This is an MRJob implementation of a simple Map-Reduce sorting functionality. In beta.py
:
from mrjob.job import MRJob
class Beta(MRJob):
def mapper(self, _, line):
"""
"""
l = line.split(' ')
yield l[1], l[0]
def reducer(self, key, val):
yield key, [v for v in val][0]
if __name__ == '__main__':
Beta.run()
I run it using the text:
1 1
2 4
3 8
4 2
4 7
5 5
6 10
7 11
One can run this using:
cat <filename> | python beta.py
Now the issue is the output is sorted assuming that the key is of type string
(which is probably the case here). The output is:
"1" "1"
"10" "6"
"11" "7"
"2" "4"
"4" "2"
"5" "5"
"7" "4"
"8" "3"
The output that I want is:
"1" "1"
"2" "4"
"4" "2"
"5" "5"
"7" "4"
"8" "3"
"10" "6"
"11" "7"
I am not sure if this is to do with fiddling with protocols in MRJob as protocols are job specific and not step specific.
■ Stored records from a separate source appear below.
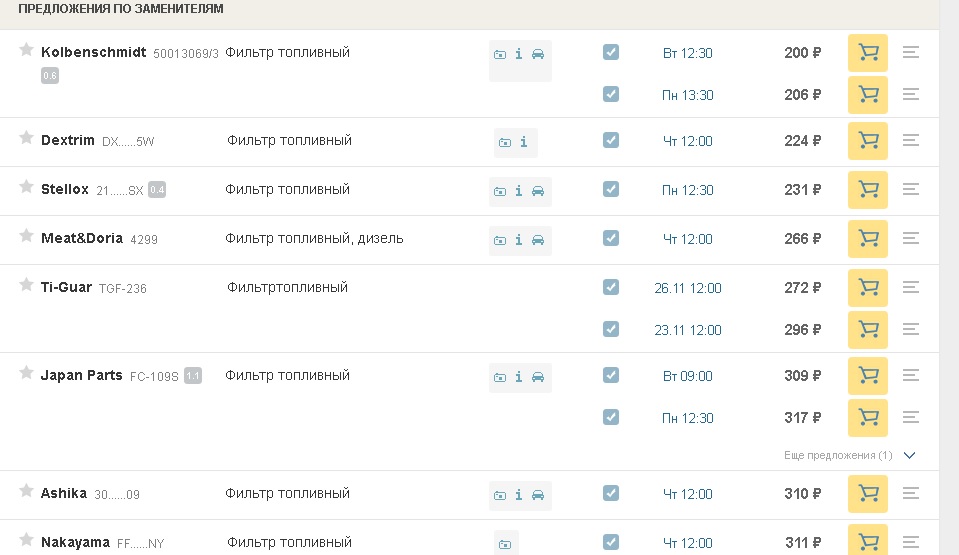Open the Ti-Guar TGF-236 product link

(x=122, y=288)
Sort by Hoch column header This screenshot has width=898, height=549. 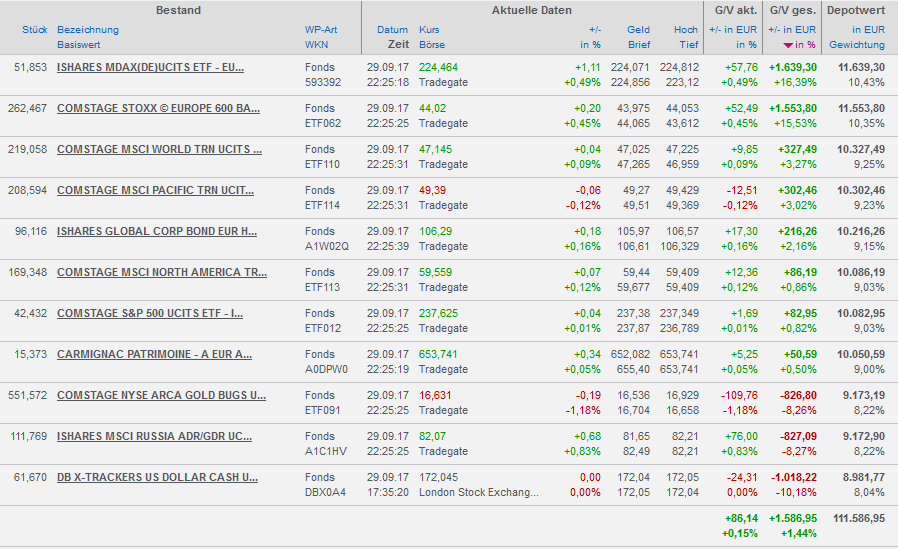tap(686, 30)
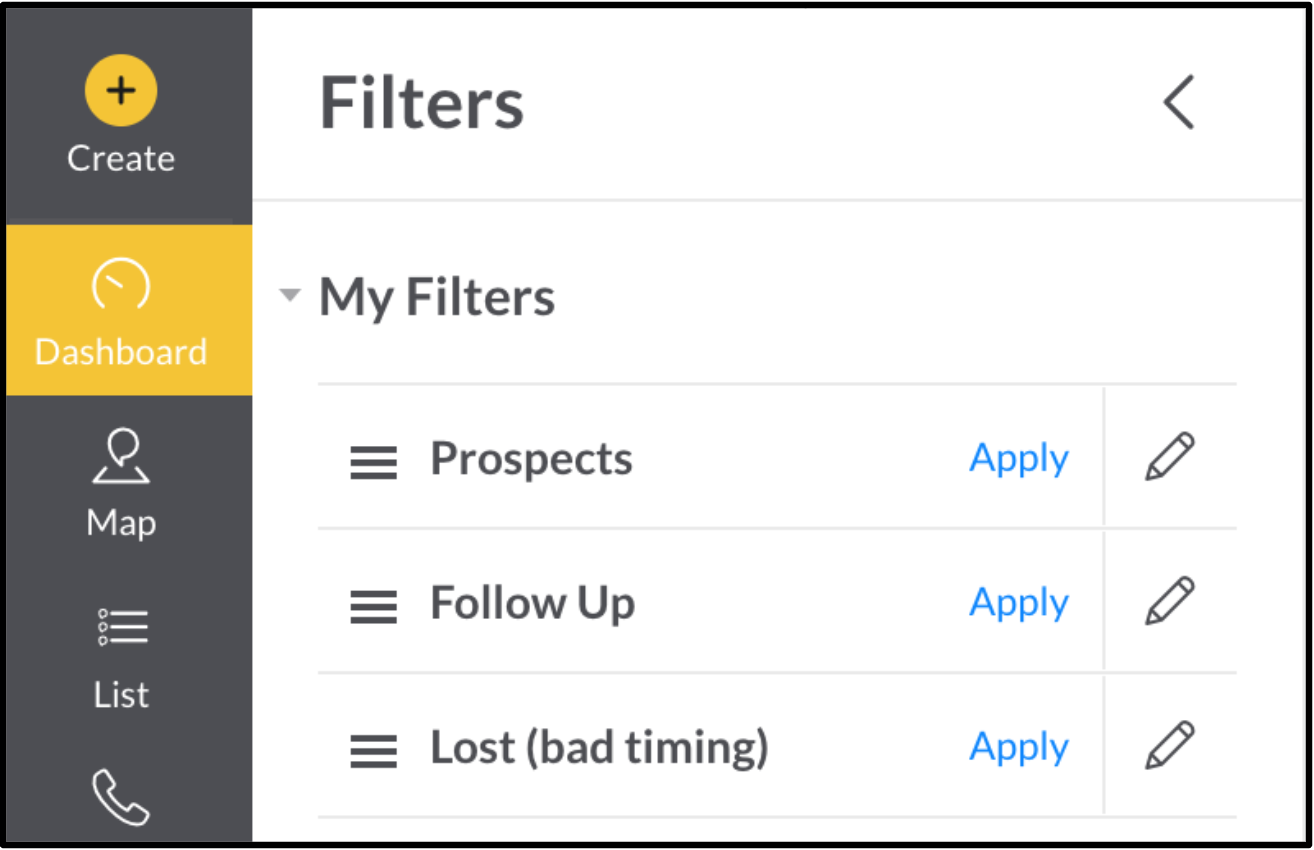Collapse the Filters panel with back chevron
Screen dimensions: 1314x850
click(x=1179, y=102)
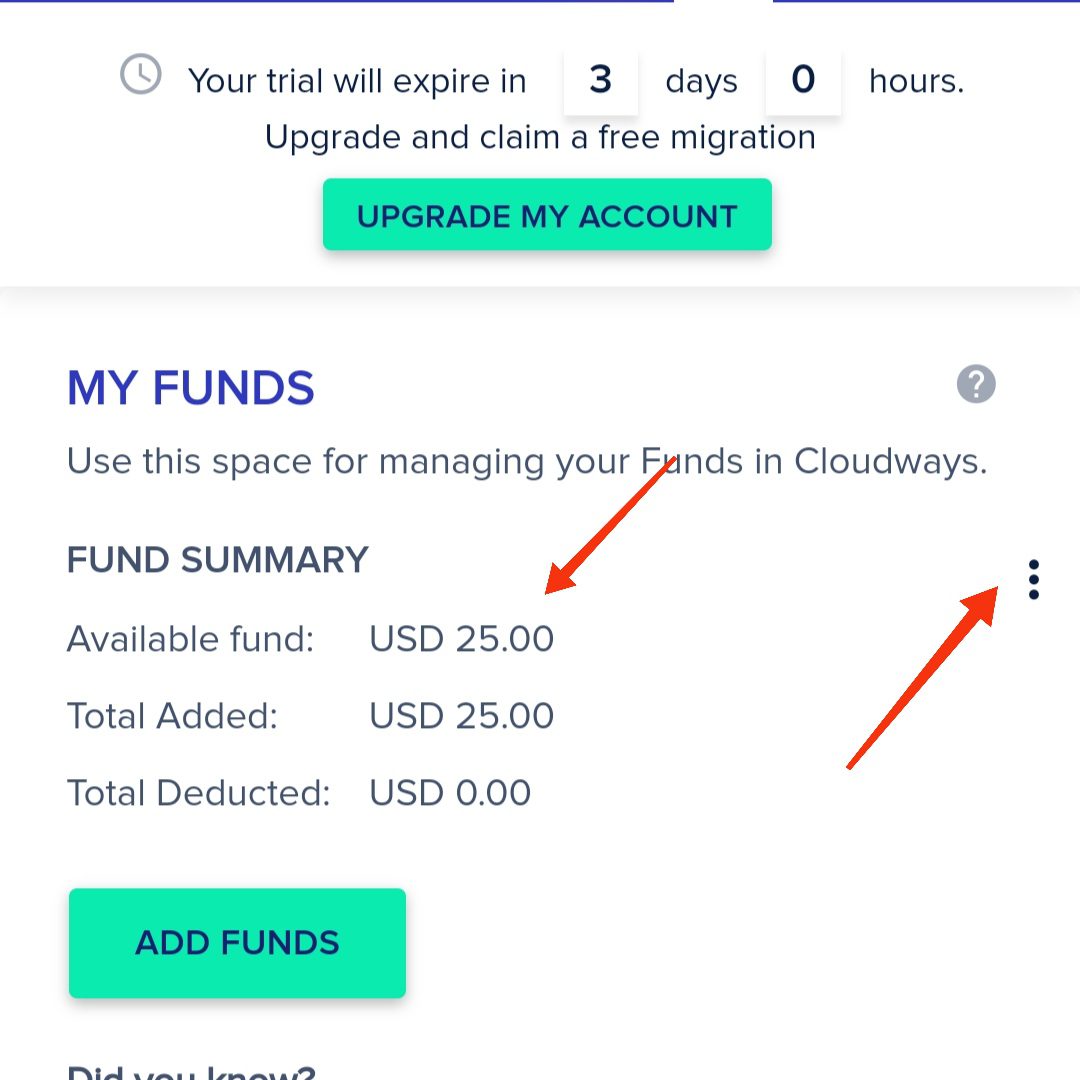The width and height of the screenshot is (1080, 1080).
Task: Click the clock icon beside trial notice
Action: point(141,75)
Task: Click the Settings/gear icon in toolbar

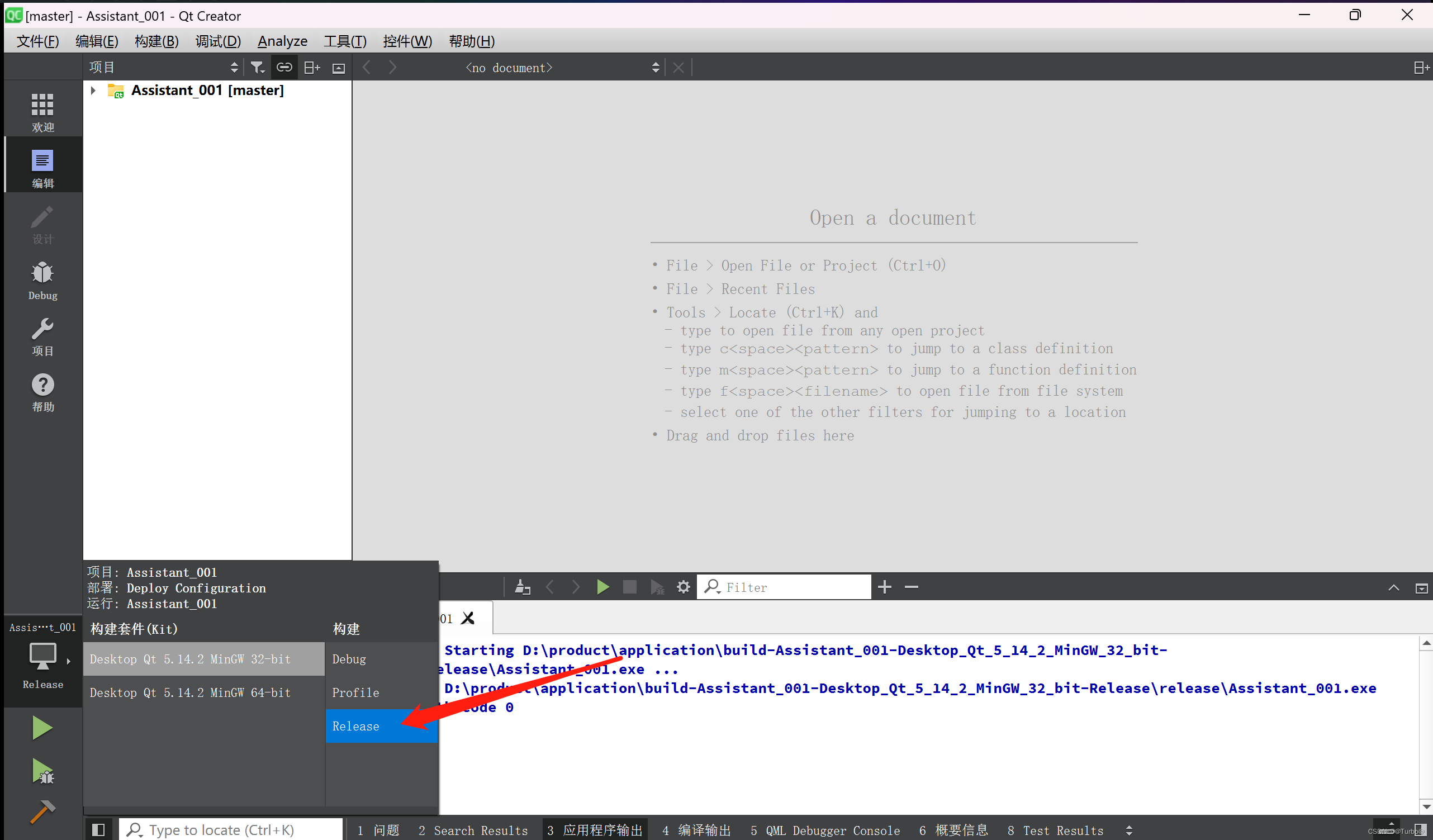Action: click(x=683, y=587)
EDIT (Solution): I have got the answer for this one. The idea is that one needs to prepend 'O-bytes' to every number such that the number of bytes in every number is same the number of bytes in the largest number. At least that's what I remembered from my classes. I cannot add the answer right now as it won't permit me but this is the only solution I've got. If anyone's got something more transparent and easy, please share.